The class
There's a certain class of Gods who love surprises. But how can you be surprised by anything when you're a God? Simple, you're surprised by the fact that you've lost your divinity. And how do you lose your divinity? I'll explain...
When a God in this class decides to play, to enter the game, he doesn't know in advance when he will come out, or if he will come out. The God in question only has the option of deciding which game he wants to play. The other Gods cannot stop the game in order to make this God come back. They can only decide to enter the game themselves. This is an important point because it brings suspense to the Gods who are not playing. And suspense is good when you love surprises.
The Gods of this class being all (all, whatever) different, they will have different tactics and strategies to be surprised in the chosen game. Because they are Gods, they don't have to incorporate themselves, to give themselves an identity. They are in the game whether we like it or not. What is certain, however, is that the various strategies and tactics of these Gods are permeated by the game environment.
So, we know that this class of Gods loves surprises. We also know that the goal of the game, for them, is to go back to where they came from. We also know that pain hurts and that having too much pain could disgust some of these Gods to start playing again, which would make them lose their divinity. This specific game would then become a curiosity for the Gods who have not yet played this game.

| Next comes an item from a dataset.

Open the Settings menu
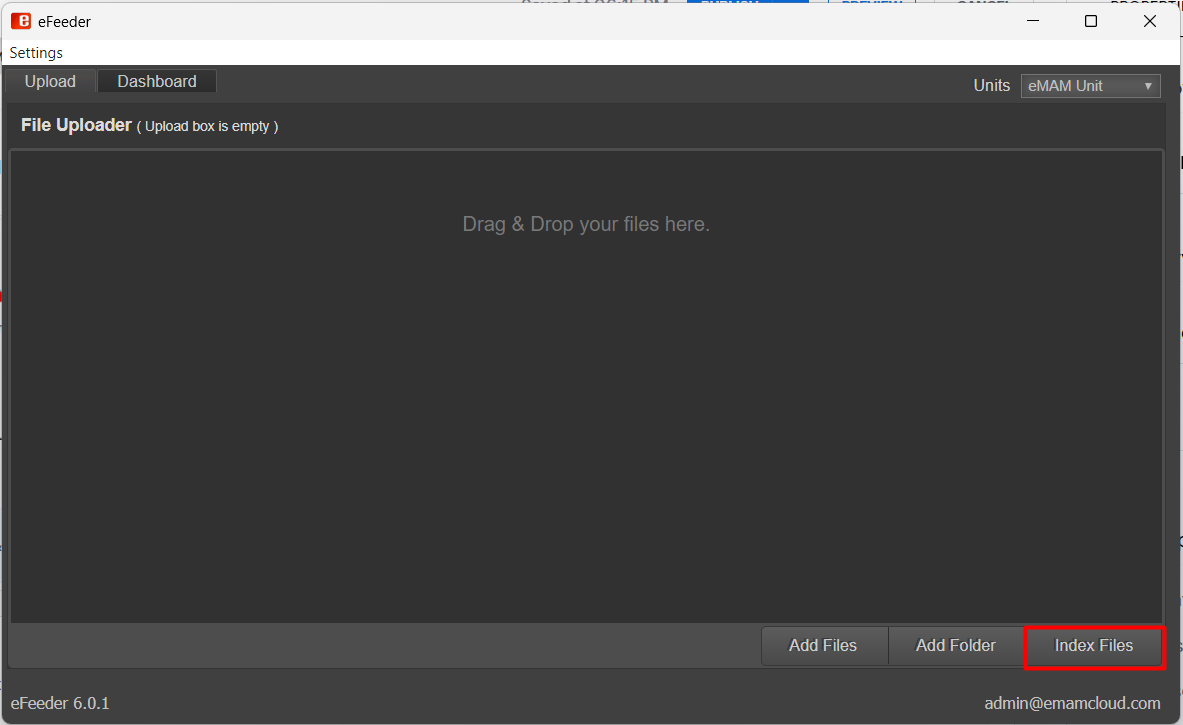 [x=36, y=53]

Change is a state. It is said that there is good on one side and evil on the other. There's more to it than that. Because if there's good and evil, there has to be a connection between the two. That connection can then be seen as a shift from good to evil, or from evil to good. Then that change is a state. The mistake that many people make is that they confuse states and identities. You are not the evil that you are doing. But it also means you're not the good you're doing either. You have the free will to choose what changes to make to maintain a good road for you and your fellow man.
I said above that these Gods do not incorporate. But you can get an idea of the God you are affiliated with by the strategies you employ to stay on the right road for you and your fellow men. But they are only 'those' Gods after all. There are other classes of Gods, who do not intend to play the game.
Well...only a monotheistic god would be expected to be "omniscient, omnipresent, and omnipotent". And because of the first characteristic - a monotheistic Abrahamic type god would be incapable of being surprised.
But that doesn't apply to the polytheistic pagan gods of old.
The Gods of Mount Olympus, and of Valhalla, and the Mayan gods, and the Egyptian gods,etc, were more powerful than us mere mortals. But they were never "all powerful" , and "all knowing". They each ruled some department within nature (weather, the sea, the underworld, fertility, etc) So pagan polytheistic gods would be capable of being surprised, and of being outwitted, and so forth.
At least two religions evolved ways of having it both ways: monotheism and polytheism at the same time: Christianity and Hinduism.
In Hinduism a multitude of gods can be "avatars" (ie "manifestations") of higher more powerful gods, who are in turn can be manifestations of yet higher deities.
Hinduism has millions of deities but they all trace upward to the "trimurti" - the top three: Brahma the creator, Vishnu the preserver, and Shiva the destroyer. And then in some sects of Hinduism these three are really all manifestations of Brahma.
Any way these lesser avatar gods may not be all knowing, but their higher ups are.
Christianity does the same thing - combines monotheism with polytheism, in the Trinity. The father, the son, and the Holy Ghost.
It stops at three,and does not go on to postulate thousands and millions of deities the way Hinduism does. But those three are essentially "avatars" of the "father" even though they don't use the term "avatar".
The three are separate, and yet all are one. But apparently there are things (for example:the exact hour and time when the world will end) that are known "not even by the son, but only by the father". So...Christ can be surprised by facts not known to him, but only by Jehovah himself.
I believe that omniscience is sufficient in itself to develop omnipresence, and then omnipotence.